Eliminating the drive seals gets rid of leaks, friction loss, wear and noise. It provides complete separation of fluid from the pump drive, and nearly 100% transfer of motor power into pumping power.

• Liquids containing ferrous particles are problematic when a magnetic drive pump is used. This is due to the particles collecting on the impeller magnet, and over time causing the pump to stop working.
• Some energy is lost in the coupling. This is primarily due to some magnetic resistance.
• If unexpectedly heavy loads occur it may cause the coupling to slip.

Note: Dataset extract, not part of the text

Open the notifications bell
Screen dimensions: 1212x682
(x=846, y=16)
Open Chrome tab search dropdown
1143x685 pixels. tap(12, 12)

### Principle of operation

The impeller of such a pump is magnetically coupled with the motor, across a separation wall which is resistant to the fluid pumped. The motor drives a rotor carrying one or several pairs of permanent magnets, and these drag around a second pair(s) of permanent magnets attached to the pump impeller.

## Priming

Most centrifugal pumps are not self-priming. In other words, the pump casing must be filled with liquid before the pump is started, or the pump will not be able to function. If the pump casing becomes filled with vapors or gases, the pump impeller becomes gas-bound and incapable of pumping. To ensure that a centrifugal pump remains primed and does not become gas-bound, most centrifugal pumps are located below the level of the source from which the pump is to take its suction. The same effect can be gained by supplying liquid to the pump suction under pressure supplied by another pump placed in the suction line.